▸ Given problem
Please reproduce the listing below line for line, leaving every word and character unchanged.
Start of Supplied material
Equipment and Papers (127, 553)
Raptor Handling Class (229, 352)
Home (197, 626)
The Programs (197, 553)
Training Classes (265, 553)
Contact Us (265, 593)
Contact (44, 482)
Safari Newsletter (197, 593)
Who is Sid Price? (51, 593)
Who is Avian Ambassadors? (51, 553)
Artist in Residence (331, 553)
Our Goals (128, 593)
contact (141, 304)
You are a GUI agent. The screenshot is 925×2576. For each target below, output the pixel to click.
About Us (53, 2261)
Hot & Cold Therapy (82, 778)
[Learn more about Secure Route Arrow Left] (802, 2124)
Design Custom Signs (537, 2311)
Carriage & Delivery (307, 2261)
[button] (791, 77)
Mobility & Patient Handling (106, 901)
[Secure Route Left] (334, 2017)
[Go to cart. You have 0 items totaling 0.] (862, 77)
End of Supplied material
▸ Written answer
Equipment and Papers (127, 553)
Raptor Handling Class (229, 352)
Home (197, 626)
The Programs (197, 553)
Training Classes (265, 553)
Contact Us (265, 593)
Contact (44, 482)
Safari Newsletter (197, 593)
Who is Sid Price? (51, 593)
Who is Avian Ambassadors? (51, 553)
Artist in Residence (331, 553)
Our Goals (128, 593)
contact (141, 304)
You are a GUI agent. The screenshot is 925×2576. For each target below, output the pixel to click.
About Us (53, 2261)
Hot & Cold Therapy (82, 778)
[Learn more about Secure Route Arrow Left] (802, 2124)
Design Custom Signs (537, 2311)
Carriage & Delivery (307, 2261)
[button] (791, 77)
Mobility & Patient Handling (106, 901)
[Secure Route Left] (334, 2017)
[Go to cart. You have 0 items totaling 0.] (862, 77)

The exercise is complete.